■ Information
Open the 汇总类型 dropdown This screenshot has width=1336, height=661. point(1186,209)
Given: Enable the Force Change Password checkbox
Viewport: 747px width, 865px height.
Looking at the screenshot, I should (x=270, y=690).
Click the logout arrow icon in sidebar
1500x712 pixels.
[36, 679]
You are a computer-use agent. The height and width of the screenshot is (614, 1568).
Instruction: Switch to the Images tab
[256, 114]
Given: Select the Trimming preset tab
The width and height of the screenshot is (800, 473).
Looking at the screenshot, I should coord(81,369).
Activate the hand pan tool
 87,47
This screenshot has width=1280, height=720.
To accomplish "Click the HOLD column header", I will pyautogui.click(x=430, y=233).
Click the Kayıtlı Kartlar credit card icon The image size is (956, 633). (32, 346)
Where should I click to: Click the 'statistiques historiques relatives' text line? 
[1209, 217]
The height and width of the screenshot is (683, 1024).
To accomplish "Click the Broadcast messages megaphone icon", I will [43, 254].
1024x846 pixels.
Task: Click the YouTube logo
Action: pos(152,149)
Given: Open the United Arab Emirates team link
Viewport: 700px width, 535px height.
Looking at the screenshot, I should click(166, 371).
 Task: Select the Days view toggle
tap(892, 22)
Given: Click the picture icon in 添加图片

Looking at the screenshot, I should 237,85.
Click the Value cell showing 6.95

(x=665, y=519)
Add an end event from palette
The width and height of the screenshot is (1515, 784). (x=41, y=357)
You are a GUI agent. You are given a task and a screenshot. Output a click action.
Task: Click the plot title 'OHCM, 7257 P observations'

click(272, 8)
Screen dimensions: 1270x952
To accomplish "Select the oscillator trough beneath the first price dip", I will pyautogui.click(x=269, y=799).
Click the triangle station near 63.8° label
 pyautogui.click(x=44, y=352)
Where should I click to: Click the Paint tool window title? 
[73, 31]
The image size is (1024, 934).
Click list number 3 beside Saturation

■ Brief
Copy the data above in full, exactly as it reads.

■ Exercise solution
Open the 汇总类型 dropdown This screenshot has width=1336, height=661. point(1186,209)
Given: Enable the Force Change Password checkbox
Viewport: 747px width, 865px height.
Looking at the screenshot, I should (x=270, y=690).
Click the logout arrow icon in sidebar
1500x712 pixels.
[36, 679]
You are a computer-use agent. The height and width of the screenshot is (614, 1568).
Instruction: Switch to the Images tab
[256, 114]
Given: Select the Trimming preset tab
The width and height of the screenshot is (800, 473).
Looking at the screenshot, I should coord(81,369).
Activate the hand pan tool
 87,47
This screenshot has width=1280, height=720.
To accomplish "Click the HOLD column header", I will pyautogui.click(x=430, y=233).
Click the Kayıtlı Kartlar credit card icon The image size is (956, 633). (32, 346)
Where should I click to: Click the 'statistiques historiques relatives' text line? 
[1209, 217]
The height and width of the screenshot is (683, 1024).
To accomplish "Click the Broadcast messages megaphone icon", I will [43, 254].
1024x846 pixels.
Task: Click the YouTube logo
Action: pos(152,149)
Given: Open the United Arab Emirates team link
Viewport: 700px width, 535px height.
Looking at the screenshot, I should click(166, 371).
 Task: Select the Days view toggle
tap(892, 22)
Given: Click the picture icon in 添加图片

Looking at the screenshot, I should 237,85.
Click the Value cell showing 6.95

(x=665, y=519)
Add an end event from palette
The width and height of the screenshot is (1515, 784). (x=41, y=357)
You are a GUI agent. You are given a task and a screenshot. Output a click action.
Task: Click the plot title 'OHCM, 7257 P observations'

click(272, 8)
Screen dimensions: 1270x952
To accomplish "Select the oscillator trough beneath the first price dip", I will pyautogui.click(x=269, y=799).
Click the triangle station near 63.8° label
 pyautogui.click(x=44, y=352)
Where should I click to: Click the Paint tool window title? 
[73, 31]
The image size is (1024, 934).
Click list number 3 beside Saturation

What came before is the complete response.